EXERCISE DETAILS:
Rewrite the rows below as a numbered list, skipping any blank lines.

MATERIAL FOR THIS TASK:
########################################

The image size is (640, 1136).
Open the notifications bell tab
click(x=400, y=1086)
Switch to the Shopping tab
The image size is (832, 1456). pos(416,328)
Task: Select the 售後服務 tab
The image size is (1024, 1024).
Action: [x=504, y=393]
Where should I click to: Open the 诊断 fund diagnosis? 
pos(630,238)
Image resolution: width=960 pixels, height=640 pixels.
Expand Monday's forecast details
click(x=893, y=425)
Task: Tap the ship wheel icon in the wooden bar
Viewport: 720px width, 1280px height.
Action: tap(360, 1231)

########################################

ANSWER FOR THE TASK:
1. The image size is (640, 1136).
2. Open the notifications bell tab
3. click(x=400, y=1086)
4. Switch to the Shopping tab
5. The image size is (832, 1456). pos(416,328)
6. Task: Select the 售後服務 tab
7. The image size is (1024, 1024).
8. Action: [x=504, y=393]
9. Where should I click to: Open the 诊断 fund diagnosis? 
10. pos(630,238)
11. Image resolution: width=960 pixels, height=640 pixels.
12. Expand Monday's forecast details
13. click(x=893, y=425)
14. Task: Tap the ship wheel icon in the wooden bar
15. Viewport: 720px width, 1280px height.
16. Action: tap(360, 1231)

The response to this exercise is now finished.